Des douze coups du zénith de la nuit. Des douces coups tonitruant et menaçant. Des douze coups de ta débâcle sanglante et de ta perte à ce jeu là. Remballe ton carrosse, ta douce robe et tes pantoufles de verre. Remballe ta suffisance et ta prestance. Remballe tes espérances et tes doux rêves d'une vie paisible. C'est moi qui t'ai crée, cette nuit. Je t'ai immolé sous mes râles puissants d'une bête en ébullition. Je t'ai contrôlé et vaincu comme jamais plus l'on ne te fera. Et je me suis plus à te sentir t'épanouir malgré ce que tu laisses rejaillir de cela. Des douze coup de minuit, je m'en repose d'un dernier menaçant, vulgaire et dégradant. Du côté adjacent de ta cuisse frémissante s'immisce le dernier solitaire d'une longue lignée dévastatrice. D'une puissance toute reposée de mon auto-suffisance. Je te regarde une dernière fois dans les yeux. Vois mes yeux rouges rivés sur toi tandis que je me prend d'une secousse toute particulière et si singulière pour certaines femmes de peu de foi. Vois comme les traits de mon faciès peuvent se crisper du bonheur que tu sais donner à un homme qui s'amuse de toi. Avec ou sans toi. C'est toujours quelque chose de puissant, dans lequel le meilleur gagne sous les coups hasardeux mais contrôlés. Ne crois point que de cette bataille tu as trouvé à me terrasser. Je me sens bien. Doux. Le son strident ne retentissant plus dans mes oreilles calmés par ta respiration. Le silence. Bonheur. Joie. Je me repose enfin. Je suis tranquille. Une bête saine dans un corps sain.

Je te quitte.
M'allongeant à tes côtés. Caressant mes muscles endoloris par ces efforts qui me blessent néanmoins dans ma faiblesse du moment. Maudite vieillesse. Maudites blessures du passé qui ressurgissent. Toujours plus tumultueux encore et toujours. Je suis las et pourtant si bien que je me laisserais partir à l'instant. Ce serait trop te rendre heureuse, Princesse. Que je te donne le loisir de me voir défaillir à ta vie, ce serait pour ta propre convenance. Tu sembles meurtrie. Tu sembles détruite. Mon dessin eut l'impact désiré.
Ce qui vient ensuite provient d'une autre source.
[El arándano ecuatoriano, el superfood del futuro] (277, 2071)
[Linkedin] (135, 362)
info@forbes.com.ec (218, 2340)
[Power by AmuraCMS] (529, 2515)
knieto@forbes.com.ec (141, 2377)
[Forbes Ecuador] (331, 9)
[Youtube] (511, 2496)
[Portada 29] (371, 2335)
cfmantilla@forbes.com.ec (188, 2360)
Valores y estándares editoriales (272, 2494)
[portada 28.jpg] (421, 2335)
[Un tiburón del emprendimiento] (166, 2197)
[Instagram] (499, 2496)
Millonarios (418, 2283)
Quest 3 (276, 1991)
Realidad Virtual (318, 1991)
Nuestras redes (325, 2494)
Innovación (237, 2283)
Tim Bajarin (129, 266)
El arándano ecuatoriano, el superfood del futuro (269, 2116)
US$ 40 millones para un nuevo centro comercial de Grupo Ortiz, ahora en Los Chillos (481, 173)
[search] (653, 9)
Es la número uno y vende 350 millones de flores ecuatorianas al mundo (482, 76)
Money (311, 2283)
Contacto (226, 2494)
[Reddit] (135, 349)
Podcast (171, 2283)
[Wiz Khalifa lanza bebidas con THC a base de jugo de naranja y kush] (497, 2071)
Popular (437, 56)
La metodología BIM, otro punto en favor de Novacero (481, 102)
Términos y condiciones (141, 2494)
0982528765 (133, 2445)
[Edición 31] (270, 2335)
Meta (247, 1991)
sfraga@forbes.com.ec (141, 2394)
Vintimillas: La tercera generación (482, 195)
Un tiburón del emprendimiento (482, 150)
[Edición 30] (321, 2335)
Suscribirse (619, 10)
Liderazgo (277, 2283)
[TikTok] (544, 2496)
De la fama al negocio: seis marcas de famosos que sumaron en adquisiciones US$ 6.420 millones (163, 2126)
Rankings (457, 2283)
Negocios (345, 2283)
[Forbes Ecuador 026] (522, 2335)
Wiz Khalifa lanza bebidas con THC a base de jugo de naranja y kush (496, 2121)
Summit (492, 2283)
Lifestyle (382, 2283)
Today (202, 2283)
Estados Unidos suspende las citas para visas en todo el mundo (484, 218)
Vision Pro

Je te voix fixer le plafond que je fixe à mon tour. Tu as le regard perdu. Comme le miens. Tu pourrais te contenter d'un sourire figé. Je n'ai peut-être pas été assez doux pour te l'offrir. Ne m'en veux pas. Je ne suis pas très doué dans ce jeu pour penser à l'autre. Je pense à moi-même. Si je pense à toi, je me ferais du mal. Je me causerais du tord. Comme lorsque je pensais à mon autre qui n'est, malheureusement, plus. Comme si je pensais à elle, pour elle, et en elle. Tu peux te contenter de cet instant pour lequel je n'ai eu d'yeux que pour toi. Mais tu n'est pas reconnaissante. Pourquoi? Serais-ce la gêne de ce sang qui coule de toi, contre toi? N'as-tu l'habitude de cotoyer cette déchéance? Cela te gêne? Te dérange? Pourtant, à présent que je goutte ce rouge suintant sur mes doigts, venant de toi. Maintenant que je me délecte de ce sanguin vivifiant, doux prestige de ton enfance perdu. À l'instant où ma langue se languit d'y goûter encore. Je prend toute la connaissance de cette éprouvante soirée pour toi. C'est si délicieux et onctueux que j'en rêverais plus. Fou que je suis.

Pourquoi veux-tu partir?
Je ne parviens à comprendre. Nous étions pourtant si bien, l'un contre l'autre, nous délectant de l'autre. Ne veux-tu réellement pas réitérer? Je ne te quitte pas des yeux alors que tu te relèves. Je vois bien la remontée de ton coeur au bord des lèvres. Ta peine lorsque tu perçois une robe détruite, déchirée par ma violence. Je perçois bien là ton chagrin. Tu devrais sans doute revenir à moi, te poser sur moi, me contrôler à ton tour que nous y repartions à deux. À moins que tu aies réellement détesté cela. Si tu as un tant soit peu de haine envers moi, tu devrais venir en profiter pour me tuer. Pour m'étrangler. Je ne mériterais que cela, tu ne devrais être inquiétée d'un quelconque problème judiciaire à ton égard. Le meurtre pour l'éradication des monstres et des hérétiques est toléré, non? Tu recevras une médaille, certainement. Un titre de distinction, ou une connerie de ce type là. Tu sais, j'ai causé tellement de maux sur cette Terre que beaucoup rêveraient de voir ma tête sur une pique. Et je suis là, à tes côtés, suffoquant dans mon plaisir, dans mon orgasme de t'avoir eu. Tu n'en profites pas. Tu chiales. Comme un enfant alors que tu es à présent une femme, une vraie, une belle sous toutes ces formes. Lorsque j'admire alors tes courbes ravissantes, je me sens rajeunir d'un coup d'un seul. Je me retiens de venir te rejoindre. Tes couinements me dérangent. Ce ne sont pas les mêmes. C'est tonitruant. Défaitiste. Morbide.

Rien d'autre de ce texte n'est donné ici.